■ **Given request**
Rewrite all of the entries below, swapping every "How do I perform" for "How can I do" and leaving everything else the same.

■ **Raw records**
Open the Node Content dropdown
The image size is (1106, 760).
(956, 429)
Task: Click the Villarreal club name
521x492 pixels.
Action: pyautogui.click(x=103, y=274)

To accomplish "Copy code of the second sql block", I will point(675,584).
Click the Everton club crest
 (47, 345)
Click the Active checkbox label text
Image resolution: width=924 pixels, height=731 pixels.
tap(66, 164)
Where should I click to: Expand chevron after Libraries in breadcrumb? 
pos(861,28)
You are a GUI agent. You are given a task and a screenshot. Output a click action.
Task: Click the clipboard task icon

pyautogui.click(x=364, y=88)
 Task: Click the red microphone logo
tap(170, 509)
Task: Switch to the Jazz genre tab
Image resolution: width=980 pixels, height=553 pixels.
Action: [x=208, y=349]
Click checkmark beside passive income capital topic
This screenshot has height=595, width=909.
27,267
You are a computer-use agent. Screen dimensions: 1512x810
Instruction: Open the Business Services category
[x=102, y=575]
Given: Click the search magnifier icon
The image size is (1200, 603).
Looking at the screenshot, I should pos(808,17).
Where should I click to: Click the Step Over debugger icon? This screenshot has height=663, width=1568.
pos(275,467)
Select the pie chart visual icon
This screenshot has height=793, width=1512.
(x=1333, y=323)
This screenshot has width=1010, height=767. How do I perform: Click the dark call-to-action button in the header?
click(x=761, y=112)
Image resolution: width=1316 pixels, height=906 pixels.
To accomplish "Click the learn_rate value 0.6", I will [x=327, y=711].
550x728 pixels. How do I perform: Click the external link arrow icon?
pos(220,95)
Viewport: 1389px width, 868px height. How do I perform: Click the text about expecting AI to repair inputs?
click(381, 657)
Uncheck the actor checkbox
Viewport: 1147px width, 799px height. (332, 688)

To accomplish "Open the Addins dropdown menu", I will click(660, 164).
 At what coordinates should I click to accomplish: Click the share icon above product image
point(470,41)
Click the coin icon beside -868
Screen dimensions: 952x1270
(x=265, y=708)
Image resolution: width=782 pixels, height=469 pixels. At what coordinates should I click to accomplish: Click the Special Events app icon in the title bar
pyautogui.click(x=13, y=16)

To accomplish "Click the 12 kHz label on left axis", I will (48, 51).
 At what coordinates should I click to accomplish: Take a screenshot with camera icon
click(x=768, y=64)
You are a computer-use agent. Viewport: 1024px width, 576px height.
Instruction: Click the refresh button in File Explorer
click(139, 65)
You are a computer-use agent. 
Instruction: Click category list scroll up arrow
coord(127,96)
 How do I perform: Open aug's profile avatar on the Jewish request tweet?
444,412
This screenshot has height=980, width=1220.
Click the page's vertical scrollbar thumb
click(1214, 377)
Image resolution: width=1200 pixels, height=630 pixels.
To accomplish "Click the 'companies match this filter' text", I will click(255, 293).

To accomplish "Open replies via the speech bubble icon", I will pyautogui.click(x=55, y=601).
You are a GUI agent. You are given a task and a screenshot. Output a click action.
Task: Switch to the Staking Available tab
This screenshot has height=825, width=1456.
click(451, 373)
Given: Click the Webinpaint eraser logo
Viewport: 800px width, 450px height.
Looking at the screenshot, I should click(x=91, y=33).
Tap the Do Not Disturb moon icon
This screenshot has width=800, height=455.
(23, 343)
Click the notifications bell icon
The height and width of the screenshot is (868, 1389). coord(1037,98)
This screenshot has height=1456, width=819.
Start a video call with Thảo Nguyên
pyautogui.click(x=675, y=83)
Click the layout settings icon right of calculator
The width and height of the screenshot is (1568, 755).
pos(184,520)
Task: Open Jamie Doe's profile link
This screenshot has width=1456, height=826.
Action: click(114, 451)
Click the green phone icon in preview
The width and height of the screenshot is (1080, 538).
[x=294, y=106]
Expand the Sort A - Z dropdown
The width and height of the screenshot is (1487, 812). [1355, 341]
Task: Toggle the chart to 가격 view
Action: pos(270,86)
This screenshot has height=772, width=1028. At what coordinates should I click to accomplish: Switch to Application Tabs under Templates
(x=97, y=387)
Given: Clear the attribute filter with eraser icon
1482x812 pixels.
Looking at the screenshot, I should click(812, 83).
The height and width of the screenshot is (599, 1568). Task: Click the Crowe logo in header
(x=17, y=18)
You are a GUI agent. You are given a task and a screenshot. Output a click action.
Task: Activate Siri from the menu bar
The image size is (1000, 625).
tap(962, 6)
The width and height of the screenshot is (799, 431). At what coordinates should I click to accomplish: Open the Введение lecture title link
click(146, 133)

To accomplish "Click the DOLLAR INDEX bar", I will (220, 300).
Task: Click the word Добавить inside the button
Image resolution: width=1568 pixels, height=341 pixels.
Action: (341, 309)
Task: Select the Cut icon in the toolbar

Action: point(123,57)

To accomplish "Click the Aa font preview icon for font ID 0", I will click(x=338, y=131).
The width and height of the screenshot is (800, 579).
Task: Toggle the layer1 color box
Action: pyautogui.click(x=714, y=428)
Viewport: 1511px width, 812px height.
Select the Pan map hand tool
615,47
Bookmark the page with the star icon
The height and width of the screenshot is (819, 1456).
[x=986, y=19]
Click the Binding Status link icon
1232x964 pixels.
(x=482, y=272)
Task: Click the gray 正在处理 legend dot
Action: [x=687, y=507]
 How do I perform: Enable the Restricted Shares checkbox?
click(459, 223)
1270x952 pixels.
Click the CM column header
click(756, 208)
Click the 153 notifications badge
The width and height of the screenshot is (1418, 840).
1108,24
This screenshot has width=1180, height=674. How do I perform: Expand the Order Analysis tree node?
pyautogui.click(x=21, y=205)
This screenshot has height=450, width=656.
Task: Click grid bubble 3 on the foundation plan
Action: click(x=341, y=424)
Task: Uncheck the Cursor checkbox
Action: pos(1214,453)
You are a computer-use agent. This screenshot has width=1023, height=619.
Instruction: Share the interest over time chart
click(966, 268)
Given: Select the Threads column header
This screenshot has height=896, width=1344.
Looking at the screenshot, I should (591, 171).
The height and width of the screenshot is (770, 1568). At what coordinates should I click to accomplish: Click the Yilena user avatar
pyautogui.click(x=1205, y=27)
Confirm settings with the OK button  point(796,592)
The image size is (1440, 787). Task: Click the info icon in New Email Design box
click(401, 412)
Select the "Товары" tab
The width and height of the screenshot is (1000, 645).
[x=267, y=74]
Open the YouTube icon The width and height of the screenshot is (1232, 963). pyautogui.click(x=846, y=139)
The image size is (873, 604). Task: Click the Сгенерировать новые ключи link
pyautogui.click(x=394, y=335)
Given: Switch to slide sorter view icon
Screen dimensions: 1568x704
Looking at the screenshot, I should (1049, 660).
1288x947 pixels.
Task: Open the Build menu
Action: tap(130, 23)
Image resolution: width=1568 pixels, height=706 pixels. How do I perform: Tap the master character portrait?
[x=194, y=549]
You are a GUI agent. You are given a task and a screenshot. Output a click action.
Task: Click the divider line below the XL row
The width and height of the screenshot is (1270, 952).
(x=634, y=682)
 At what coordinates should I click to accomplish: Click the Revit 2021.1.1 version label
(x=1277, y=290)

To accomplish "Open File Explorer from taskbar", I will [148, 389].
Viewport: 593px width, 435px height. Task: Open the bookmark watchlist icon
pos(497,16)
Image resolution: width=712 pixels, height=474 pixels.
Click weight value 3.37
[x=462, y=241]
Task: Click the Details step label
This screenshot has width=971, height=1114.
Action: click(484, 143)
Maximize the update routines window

■ **Exercise result**
Open the Node Content dropdown
The image size is (1106, 760).
(956, 429)
Task: Click the Villarreal club name
521x492 pixels.
Action: pyautogui.click(x=103, y=274)

To accomplish "Copy code of the second sql block", I will point(675,584).
Click the Everton club crest
 (47, 345)
Click the Active checkbox label text
Image resolution: width=924 pixels, height=731 pixels.
tap(66, 164)
Where should I click to: Expand chevron after Libraries in breadcrumb? 
pos(861,28)
You are a GUI agent. You are given a task and a screenshot. Output a click action.
Task: Click the clipboard task icon

pyautogui.click(x=364, y=88)
 Task: Click the red microphone logo
tap(170, 509)
Task: Switch to the Jazz genre tab
Image resolution: width=980 pixels, height=553 pixels.
Action: [x=208, y=349]
Click checkmark beside passive income capital topic
This screenshot has height=595, width=909.
27,267
You are a computer-use agent. Screen dimensions: 1512x810
Instruction: Open the Business Services category
[x=102, y=575]
Given: Click the search magnifier icon
The image size is (1200, 603).
Looking at the screenshot, I should pos(808,17).
Where should I click to: Click the Step Over debugger icon? This screenshot has height=663, width=1568.
pos(275,467)
Select the pie chart visual icon
This screenshot has height=793, width=1512.
(x=1333, y=323)
This screenshot has width=1010, height=767. How can I do: Click the dark call-to-action button in the header?
click(x=761, y=112)
Image resolution: width=1316 pixels, height=906 pixels.
To accomplish "Click the learn_rate value 0.6", I will [x=327, y=711].
550x728 pixels. How can I do: Click the external link arrow icon?
pos(220,95)
Viewport: 1389px width, 868px height. How can I do: Click the text about expecting AI to repair inputs?
click(381, 657)
Uncheck the actor checkbox
Viewport: 1147px width, 799px height. (332, 688)

To accomplish "Open the Addins dropdown menu", I will click(660, 164).
 At what coordinates should I click to accomplish: Click the share icon above product image
point(470,41)
Click the coin icon beside -868
Screen dimensions: 952x1270
(x=265, y=708)
Image resolution: width=782 pixels, height=469 pixels. At what coordinates should I click to accomplish: Click the Special Events app icon in the title bar
pyautogui.click(x=13, y=16)

To accomplish "Click the 12 kHz label on left axis", I will (48, 51).
 At what coordinates should I click to accomplish: Take a screenshot with camera icon
click(x=768, y=64)
You are a computer-use agent. Viewport: 1024px width, 576px height.
Instruction: Click the refresh button in File Explorer
click(139, 65)
You are a computer-use agent. 
Instruction: Click category list scroll up arrow
coord(127,96)
 How can I do: Open aug's profile avatar on the Jewish request tweet?
444,412
This screenshot has height=980, width=1220.
Click the page's vertical scrollbar thumb
click(1214, 377)
Image resolution: width=1200 pixels, height=630 pixels.
To accomplish "Click the 'companies match this filter' text", I will click(255, 293).

To accomplish "Open replies via the speech bubble icon", I will pyautogui.click(x=55, y=601).
You are a GUI agent. You are given a task and a screenshot. Output a click action.
Task: Switch to the Staking Available tab
This screenshot has height=825, width=1456.
click(451, 373)
Given: Click the Webinpaint eraser logo
Viewport: 800px width, 450px height.
Looking at the screenshot, I should click(x=91, y=33).
Tap the Do Not Disturb moon icon
This screenshot has width=800, height=455.
(23, 343)
Click the notifications bell icon
The height and width of the screenshot is (868, 1389). coord(1037,98)
This screenshot has height=1456, width=819.
Start a video call with Thảo Nguyên
pyautogui.click(x=675, y=83)
Click the layout settings icon right of calculator
The width and height of the screenshot is (1568, 755).
pos(184,520)
Task: Open Jamie Doe's profile link
This screenshot has width=1456, height=826.
Action: click(114, 451)
Click the green phone icon in preview
The width and height of the screenshot is (1080, 538).
[x=294, y=106]
Expand the Sort A - Z dropdown
The width and height of the screenshot is (1487, 812). [1355, 341]
Task: Toggle the chart to 가격 view
Action: pos(270,86)
This screenshot has height=772, width=1028. At what coordinates should I click to accomplish: Switch to Application Tabs under Templates
(x=97, y=387)
Given: Clear the attribute filter with eraser icon
1482x812 pixels.
Looking at the screenshot, I should click(812, 83).
The height and width of the screenshot is (599, 1568). Task: Click the Crowe logo in header
(x=17, y=18)
You are a GUI agent. You are given a task and a screenshot. Output a click action.
Task: Activate Siri from the menu bar
The image size is (1000, 625).
tap(962, 6)
The width and height of the screenshot is (799, 431). At what coordinates should I click to accomplish: Open the Введение lecture title link
click(146, 133)

To accomplish "Click the DOLLAR INDEX bar", I will (220, 300).
Task: Click the word Добавить inside the button
Image resolution: width=1568 pixels, height=341 pixels.
Action: (341, 309)
Task: Select the Cut icon in the toolbar

Action: point(123,57)

To accomplish "Click the Aa font preview icon for font ID 0", I will click(x=338, y=131).
The width and height of the screenshot is (800, 579).
Task: Toggle the layer1 color box
Action: pyautogui.click(x=714, y=428)
Viewport: 1511px width, 812px height.
Select the Pan map hand tool
615,47
Bookmark the page with the star icon
The height and width of the screenshot is (819, 1456).
[x=986, y=19]
Click the Binding Status link icon
1232x964 pixels.
(x=482, y=272)
Task: Click the gray 正在处理 legend dot
Action: [x=687, y=507]
 How can I do: Enable the Restricted Shares checkbox?
click(459, 223)
1270x952 pixels.
Click the CM column header
click(756, 208)
Click the 153 notifications badge
The width and height of the screenshot is (1418, 840).
1108,24
This screenshot has width=1180, height=674. How can I do: Expand the Order Analysis tree node?
pyautogui.click(x=21, y=205)
This screenshot has height=450, width=656.
Task: Click grid bubble 3 on the foundation plan
Action: click(x=341, y=424)
Task: Uncheck the Cursor checkbox
Action: pos(1214,453)
You are a computer-use agent. This screenshot has width=1023, height=619.
Instruction: Share the interest over time chart
click(966, 268)
Given: Select the Threads column header
This screenshot has height=896, width=1344.
Looking at the screenshot, I should (591, 171).
The height and width of the screenshot is (770, 1568). At what coordinates should I click to accomplish: Click the Yilena user avatar
pyautogui.click(x=1205, y=27)
Confirm settings with the OK button  point(796,592)
The image size is (1440, 787). Task: Click the info icon in New Email Design box
click(401, 412)
Select the "Товары" tab
The width and height of the screenshot is (1000, 645).
[x=267, y=74]
Open the YouTube icon The width and height of the screenshot is (1232, 963). pyautogui.click(x=846, y=139)
The image size is (873, 604). Task: Click the Сгенерировать новые ключи link
pyautogui.click(x=394, y=335)
Given: Switch to slide sorter view icon
Screen dimensions: 1568x704
Looking at the screenshot, I should (1049, 660).
1288x947 pixels.
Task: Open the Build menu
Action: tap(130, 23)
Image resolution: width=1568 pixels, height=706 pixels. How can I do: Tap the master character portrait?
[x=194, y=549]
You are a GUI agent. You are given a task and a screenshot. Output a click action.
Task: Click the divider line below the XL row
The width and height of the screenshot is (1270, 952).
(x=634, y=682)
 At what coordinates should I click to accomplish: Click the Revit 2021.1.1 version label
(x=1277, y=290)

To accomplish "Open File Explorer from taskbar", I will [148, 389].
Viewport: 593px width, 435px height. Task: Open the bookmark watchlist icon
pos(497,16)
Image resolution: width=712 pixels, height=474 pixels.
Click weight value 3.37
[x=462, y=241]
Task: Click the Details step label
This screenshot has width=971, height=1114.
Action: click(484, 143)
Maximize the update routines window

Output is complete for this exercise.